SOURCE INFORMATION section start
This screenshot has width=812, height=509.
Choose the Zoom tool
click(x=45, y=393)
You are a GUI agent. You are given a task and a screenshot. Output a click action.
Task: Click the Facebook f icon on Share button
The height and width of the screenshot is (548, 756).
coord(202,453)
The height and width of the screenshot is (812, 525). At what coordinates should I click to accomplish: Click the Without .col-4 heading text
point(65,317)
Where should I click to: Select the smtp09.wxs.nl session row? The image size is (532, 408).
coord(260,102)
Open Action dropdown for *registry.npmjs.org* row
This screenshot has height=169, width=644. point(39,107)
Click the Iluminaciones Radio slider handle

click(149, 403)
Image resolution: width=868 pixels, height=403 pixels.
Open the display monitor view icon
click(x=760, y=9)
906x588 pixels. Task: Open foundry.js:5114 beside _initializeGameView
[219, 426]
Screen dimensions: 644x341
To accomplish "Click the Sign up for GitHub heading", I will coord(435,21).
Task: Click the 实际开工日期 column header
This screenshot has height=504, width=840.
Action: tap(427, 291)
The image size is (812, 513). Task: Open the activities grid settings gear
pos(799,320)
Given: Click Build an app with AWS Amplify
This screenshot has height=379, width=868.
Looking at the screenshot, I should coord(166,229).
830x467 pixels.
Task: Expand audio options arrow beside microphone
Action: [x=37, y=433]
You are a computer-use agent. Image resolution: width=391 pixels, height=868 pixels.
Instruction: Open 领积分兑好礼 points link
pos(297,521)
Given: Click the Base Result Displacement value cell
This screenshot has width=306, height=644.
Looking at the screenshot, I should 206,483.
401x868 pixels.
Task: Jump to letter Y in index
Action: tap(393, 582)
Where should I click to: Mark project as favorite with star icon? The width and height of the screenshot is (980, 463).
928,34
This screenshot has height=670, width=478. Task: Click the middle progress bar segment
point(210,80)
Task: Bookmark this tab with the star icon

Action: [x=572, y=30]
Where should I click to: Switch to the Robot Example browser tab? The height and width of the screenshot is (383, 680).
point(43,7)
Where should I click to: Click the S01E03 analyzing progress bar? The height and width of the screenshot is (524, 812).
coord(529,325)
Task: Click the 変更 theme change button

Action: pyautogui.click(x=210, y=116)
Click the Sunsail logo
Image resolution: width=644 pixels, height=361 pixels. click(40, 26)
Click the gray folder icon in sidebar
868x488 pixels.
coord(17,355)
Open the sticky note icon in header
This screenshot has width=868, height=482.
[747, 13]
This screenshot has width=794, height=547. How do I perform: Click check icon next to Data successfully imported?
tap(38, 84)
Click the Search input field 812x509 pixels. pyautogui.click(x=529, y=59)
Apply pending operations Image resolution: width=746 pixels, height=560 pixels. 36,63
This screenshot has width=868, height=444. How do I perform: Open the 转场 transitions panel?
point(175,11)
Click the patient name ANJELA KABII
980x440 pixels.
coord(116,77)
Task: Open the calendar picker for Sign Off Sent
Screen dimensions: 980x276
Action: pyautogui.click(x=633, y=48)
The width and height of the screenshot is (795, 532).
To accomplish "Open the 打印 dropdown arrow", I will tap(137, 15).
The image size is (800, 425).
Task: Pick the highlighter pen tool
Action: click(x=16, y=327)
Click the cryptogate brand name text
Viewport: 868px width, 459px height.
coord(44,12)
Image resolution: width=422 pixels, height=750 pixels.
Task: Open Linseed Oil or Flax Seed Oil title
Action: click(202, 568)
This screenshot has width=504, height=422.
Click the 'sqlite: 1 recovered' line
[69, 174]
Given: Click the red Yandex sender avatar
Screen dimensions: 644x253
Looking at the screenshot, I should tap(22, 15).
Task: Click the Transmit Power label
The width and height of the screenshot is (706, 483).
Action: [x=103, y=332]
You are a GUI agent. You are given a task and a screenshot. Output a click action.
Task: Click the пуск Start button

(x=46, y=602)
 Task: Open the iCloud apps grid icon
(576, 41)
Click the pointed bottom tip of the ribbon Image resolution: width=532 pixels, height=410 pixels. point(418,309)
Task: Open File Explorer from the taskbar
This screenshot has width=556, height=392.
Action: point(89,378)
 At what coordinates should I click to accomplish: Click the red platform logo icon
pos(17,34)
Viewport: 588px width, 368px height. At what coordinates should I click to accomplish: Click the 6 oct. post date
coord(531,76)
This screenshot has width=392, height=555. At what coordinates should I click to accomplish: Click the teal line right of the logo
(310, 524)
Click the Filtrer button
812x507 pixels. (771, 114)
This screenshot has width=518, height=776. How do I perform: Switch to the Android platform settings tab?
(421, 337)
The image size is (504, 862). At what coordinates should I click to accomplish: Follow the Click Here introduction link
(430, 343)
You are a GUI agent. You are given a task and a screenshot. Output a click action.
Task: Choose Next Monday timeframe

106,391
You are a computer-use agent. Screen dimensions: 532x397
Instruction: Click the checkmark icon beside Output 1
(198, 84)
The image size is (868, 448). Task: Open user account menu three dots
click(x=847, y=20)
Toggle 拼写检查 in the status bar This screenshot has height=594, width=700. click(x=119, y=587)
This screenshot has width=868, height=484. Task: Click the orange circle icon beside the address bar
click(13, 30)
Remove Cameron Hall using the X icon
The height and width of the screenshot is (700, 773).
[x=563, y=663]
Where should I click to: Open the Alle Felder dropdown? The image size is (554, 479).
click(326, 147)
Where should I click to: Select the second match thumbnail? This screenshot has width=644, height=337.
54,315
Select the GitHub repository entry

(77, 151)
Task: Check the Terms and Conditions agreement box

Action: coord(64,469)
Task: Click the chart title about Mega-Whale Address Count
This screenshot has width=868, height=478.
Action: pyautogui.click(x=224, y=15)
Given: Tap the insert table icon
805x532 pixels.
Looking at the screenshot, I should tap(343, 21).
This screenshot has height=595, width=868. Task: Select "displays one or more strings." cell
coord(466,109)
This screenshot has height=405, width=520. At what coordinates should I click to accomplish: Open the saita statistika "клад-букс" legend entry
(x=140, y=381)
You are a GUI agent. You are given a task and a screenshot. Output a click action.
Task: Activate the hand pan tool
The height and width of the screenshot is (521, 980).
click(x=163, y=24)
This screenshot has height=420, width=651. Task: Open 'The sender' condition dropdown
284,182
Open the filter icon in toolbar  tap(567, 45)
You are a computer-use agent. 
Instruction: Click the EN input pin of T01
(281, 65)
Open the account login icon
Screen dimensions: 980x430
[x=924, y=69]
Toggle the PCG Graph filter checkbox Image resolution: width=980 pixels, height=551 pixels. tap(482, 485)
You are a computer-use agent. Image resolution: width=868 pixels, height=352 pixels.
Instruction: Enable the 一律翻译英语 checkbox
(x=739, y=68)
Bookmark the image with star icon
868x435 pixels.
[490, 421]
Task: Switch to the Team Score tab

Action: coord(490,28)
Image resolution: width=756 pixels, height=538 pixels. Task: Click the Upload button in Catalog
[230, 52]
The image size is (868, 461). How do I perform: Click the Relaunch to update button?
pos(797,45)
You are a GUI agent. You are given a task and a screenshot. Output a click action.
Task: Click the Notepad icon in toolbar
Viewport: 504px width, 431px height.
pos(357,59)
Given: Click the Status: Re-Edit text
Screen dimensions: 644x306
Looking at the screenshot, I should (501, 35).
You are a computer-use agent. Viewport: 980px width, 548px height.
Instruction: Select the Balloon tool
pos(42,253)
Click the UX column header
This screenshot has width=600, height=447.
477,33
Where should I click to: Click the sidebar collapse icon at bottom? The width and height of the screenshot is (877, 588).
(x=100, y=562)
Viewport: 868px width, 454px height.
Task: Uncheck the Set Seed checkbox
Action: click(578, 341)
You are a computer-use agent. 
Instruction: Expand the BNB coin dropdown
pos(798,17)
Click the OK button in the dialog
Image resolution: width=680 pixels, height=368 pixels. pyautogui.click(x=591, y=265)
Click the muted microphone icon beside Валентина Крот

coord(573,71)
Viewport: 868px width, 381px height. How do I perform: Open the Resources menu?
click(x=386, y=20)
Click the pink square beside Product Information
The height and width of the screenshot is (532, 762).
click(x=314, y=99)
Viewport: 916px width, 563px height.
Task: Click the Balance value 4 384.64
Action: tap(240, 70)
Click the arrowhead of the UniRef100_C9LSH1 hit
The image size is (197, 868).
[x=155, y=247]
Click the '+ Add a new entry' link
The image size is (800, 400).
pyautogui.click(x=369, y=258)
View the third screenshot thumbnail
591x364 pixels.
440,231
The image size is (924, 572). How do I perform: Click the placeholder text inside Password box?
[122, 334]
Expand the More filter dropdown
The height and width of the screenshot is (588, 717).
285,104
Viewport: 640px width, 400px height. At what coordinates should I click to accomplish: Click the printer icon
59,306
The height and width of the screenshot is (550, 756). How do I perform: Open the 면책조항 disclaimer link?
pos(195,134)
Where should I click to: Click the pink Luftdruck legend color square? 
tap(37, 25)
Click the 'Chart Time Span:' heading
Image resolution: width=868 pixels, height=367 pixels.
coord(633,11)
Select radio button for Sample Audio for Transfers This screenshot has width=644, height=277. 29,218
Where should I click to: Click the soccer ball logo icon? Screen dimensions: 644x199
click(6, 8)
SOURCE INFORMATION section end
*TRY IT:* From the data, report how many lines hold "column", leaving out any other words.

*ANSWER TO THIS PROBLEM:* 2